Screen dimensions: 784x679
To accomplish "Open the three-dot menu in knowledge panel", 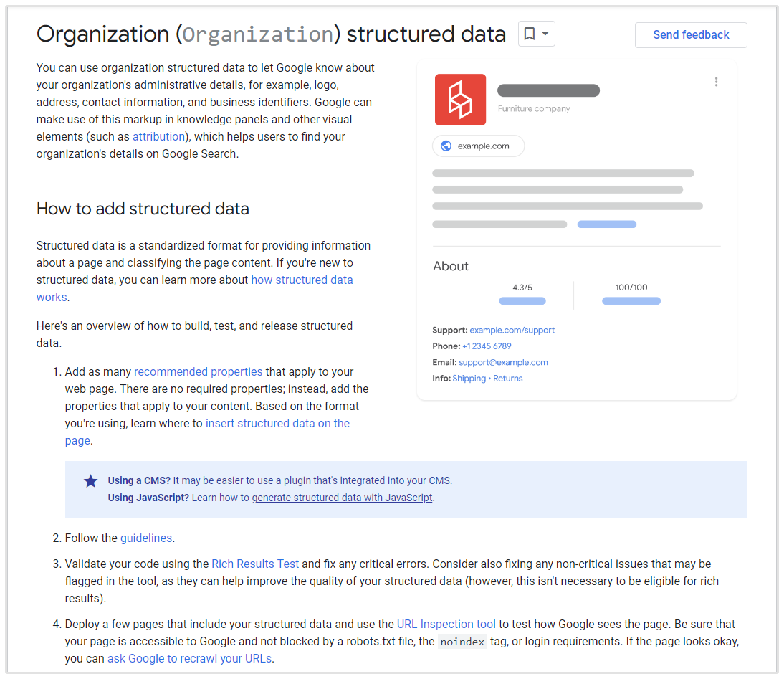I will pos(716,82).
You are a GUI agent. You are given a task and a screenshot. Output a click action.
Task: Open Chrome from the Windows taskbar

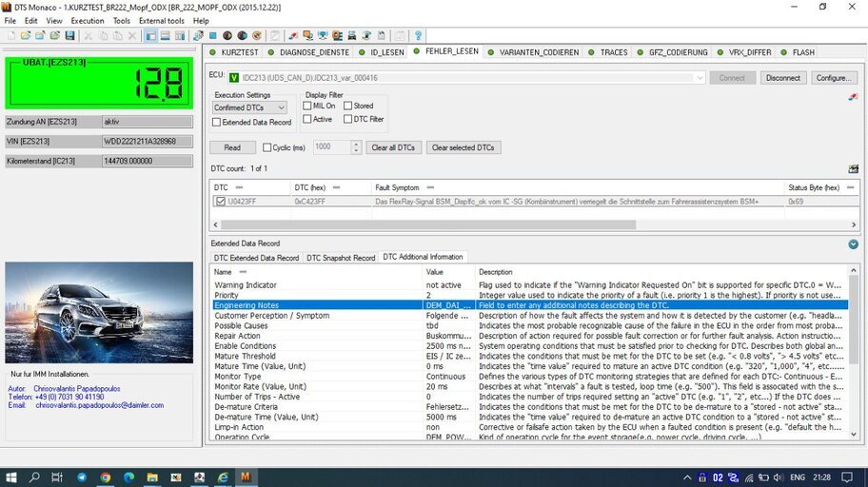(106, 477)
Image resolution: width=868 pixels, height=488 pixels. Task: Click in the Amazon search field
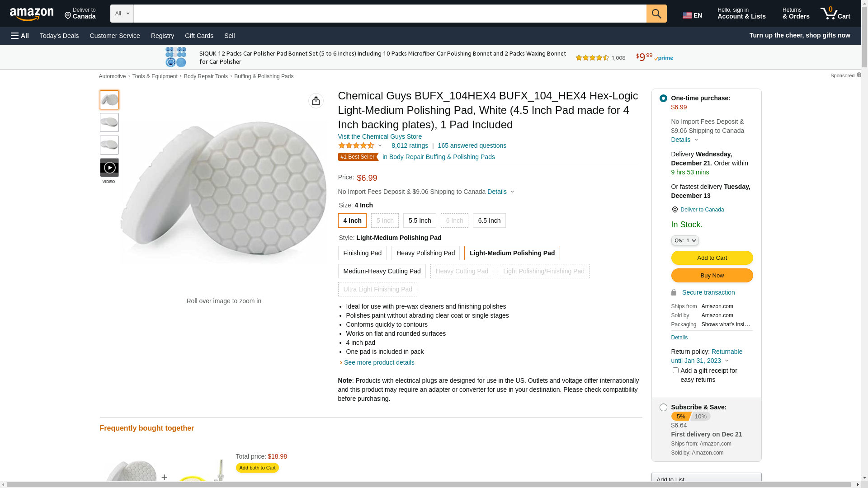click(x=389, y=14)
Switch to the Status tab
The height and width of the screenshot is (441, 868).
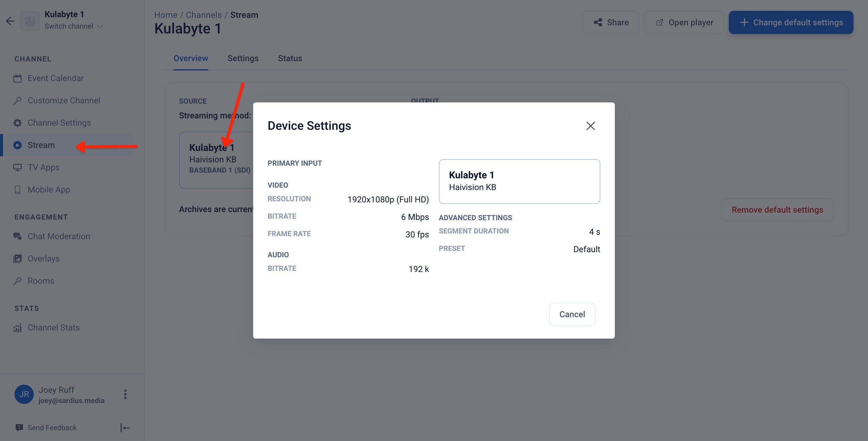(x=290, y=58)
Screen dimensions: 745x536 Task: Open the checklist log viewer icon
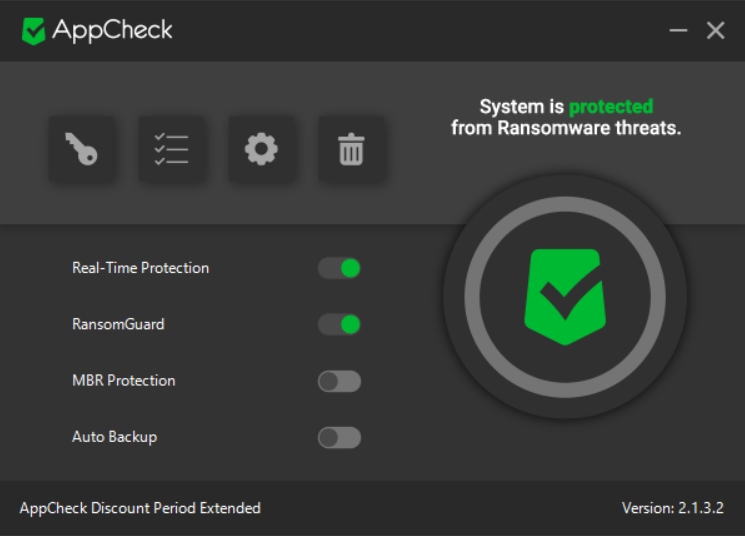[x=171, y=150]
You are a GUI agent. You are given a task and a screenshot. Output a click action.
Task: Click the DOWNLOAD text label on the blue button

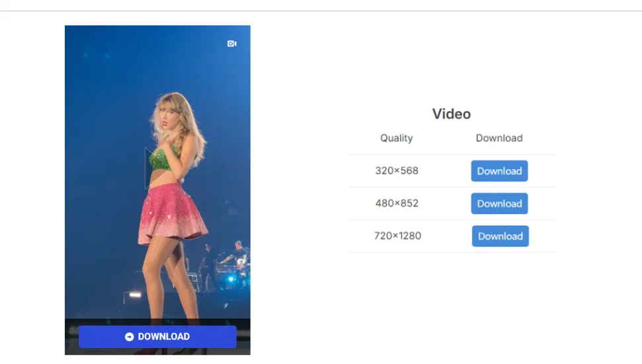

-- -- --

▸ Task item: Copy the lines exactly. Start at the line with "Image resolution: width=868", end at the last line above, include both, and omit all pictures.

▸ Your solution:
Image resolution: width=868 pixels, height=488 pixels. Task: Click in the Amazon search field
click(x=389, y=14)
Switch to the Status tab
The height and width of the screenshot is (441, 868).
(x=290, y=58)
Screen dimensions: 745x536 Task: Open the checklist log viewer icon
[x=171, y=150]
You are a GUI agent. You are given a task and a screenshot. Output a click action.
Task: Click the DOWNLOAD text label on the blue button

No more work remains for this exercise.